From my notes from my visit last week I see these quotes from Joe:
“We thought that if we could do it, it would be cool to try.”
“Everything took longer, and was more difficult, than we expected. But sometimes you have to take risks. And after awhile, it gets in the water.”
And these from Shelly: “I didn’t realize how much work, how long it would take (not to mention that she would become a stone mason!) I think Joe had a better idea what it was going to take, but sometimes Joe has an idea and you go along for the adventure.”
“I loved doing the stone work. It’s kind of a zen thing—when you’ve got the mortar mixed just right, putting the stone together is like a puzzle. Peaceful.”
Off the grid. Outrageously energy efficient. A small carbon footprint. Even the first generation Toyota Prius in the front yard. All these things I expected.
What surprised me were the details that seem to have evolved throughout the project—the changes from the original plan that turned into some of the most livable, lovable spaces in the house. The “sweet spots,” Joe calls them.
This is the stuff of artistic process, not home building.
There’s that second floor balcony on the north side, the railing designed by Shelly to reflect the leaves on the trees of the forest it frames.
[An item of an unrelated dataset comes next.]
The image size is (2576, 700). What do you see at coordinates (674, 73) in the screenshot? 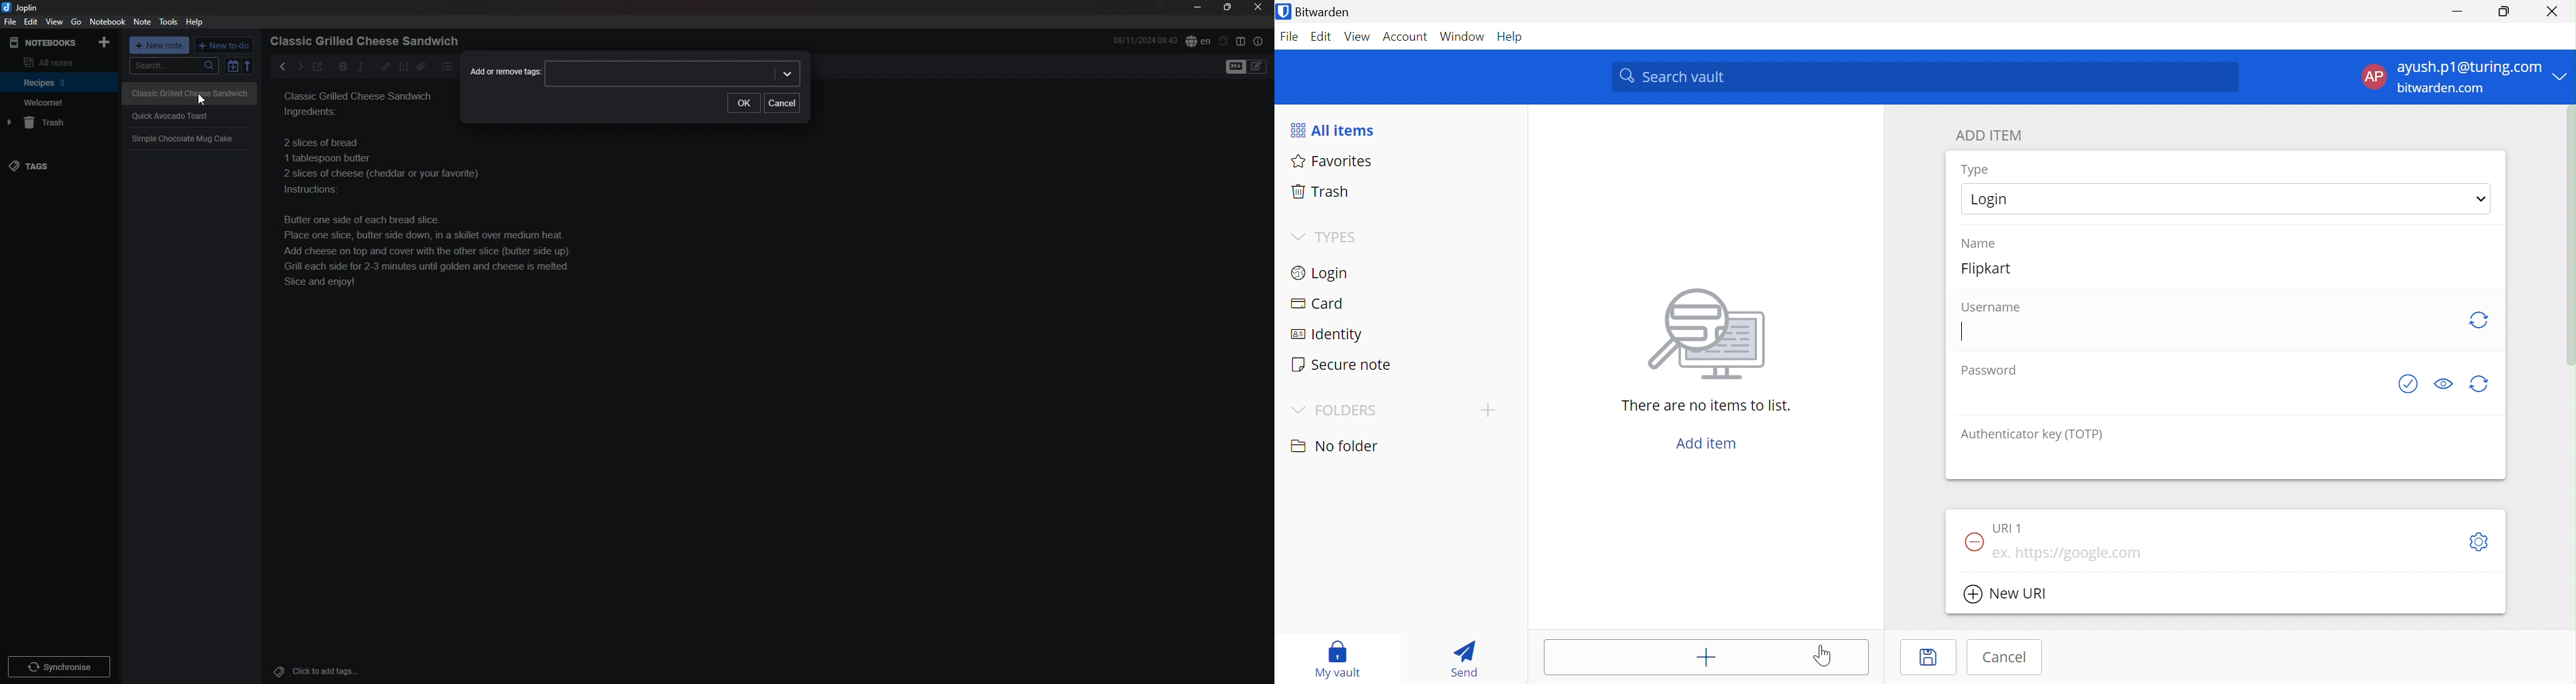
I see `input box` at bounding box center [674, 73].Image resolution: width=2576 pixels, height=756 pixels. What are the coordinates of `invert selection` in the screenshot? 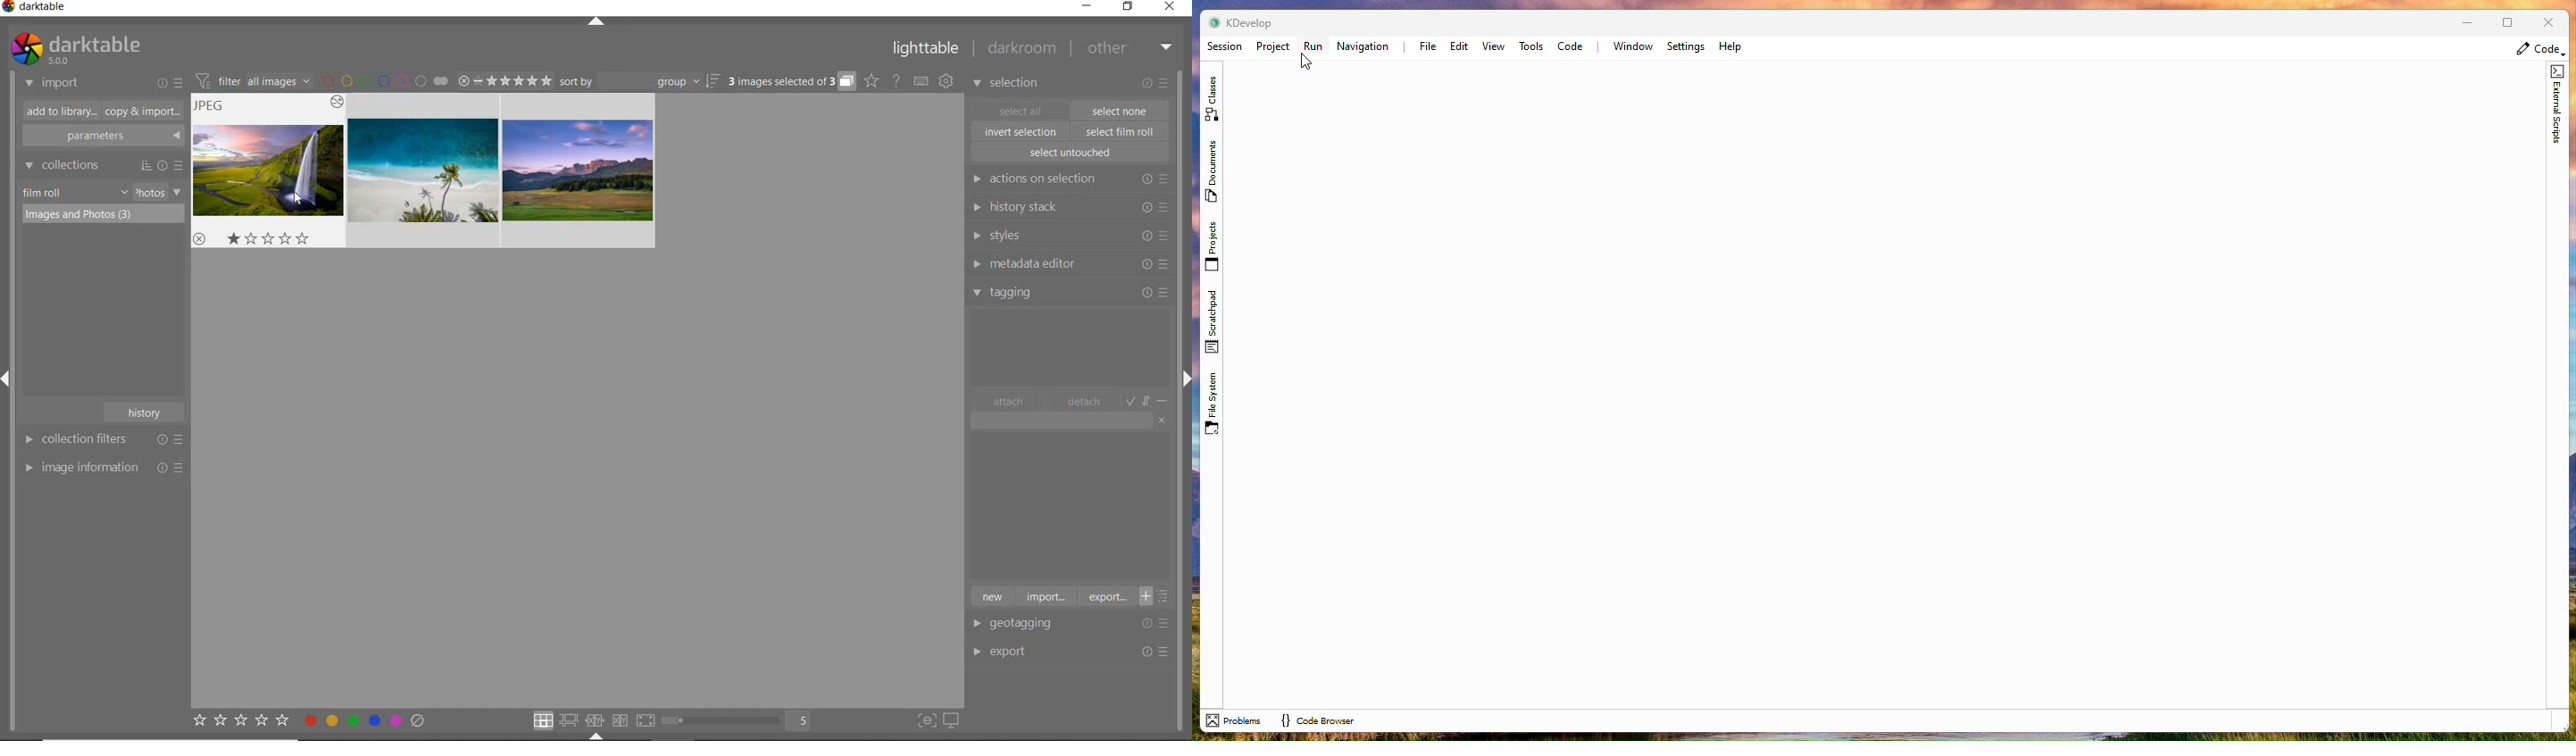 It's located at (1022, 131).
The summer kitchen was in the original blueprint, I think, but its shape has changed, keeps getting better.
There are the doorways of the girls’ rooms—Autumn’s is shaped like Mt. Everest, Eveyln’s to fit an Ethiopian angel.
The details in the stonework under every first floor window.
These are things that take more work and more time—hard decisions to make after two years of work and an end only now in sight.
Shelly tells the story of a friend who recently went on vacation and spending so much looking down at the ground she hardly looked up to see what she had come to see in the first place.
“I didn’t want to do that while buiding the house,” Shelly said. “To get so fixed on the end result we didn’t pay attention to right now.”
So there have been moments of celebration. A bonfire last fall. Thanksgiving just after the roof was on. And Christmas around that glorious central fireplace and chimney.
This year they took the girls to Disneyland—Joe and Shelly’s first real vacation in three years.
And their first new piece of furniture in years—a couch—arrived last week, not long after the girls moved into their new rooms. It’s the first piece in the house the five dogs aren’t allowed jump up on. The dogs haven’t yet caught on to that rule, and one—a pugle—probably never will.
They’ve still got a ways to go—the detail work that always takes longer than anyone planned. There’s a wheelbarrow in the entryway, waiting to carry more adobe for the final coat. The brass handle and knob on the front door are still coated with adobe mud bearding the shapes of the fingers which have turned them so many times.
Joe and Shelly will probably clean off that knob and handle when the house is finally finished. But I’d be tempted to keep them that way as a reminder of the land their house has come from, and of the hands and fingers that shaped it. That sometimes you have to get messy to get things done, of what you can do when you’re not afraid to take risks, and of the window you open for others to see when you stay true to your own way of living in the world.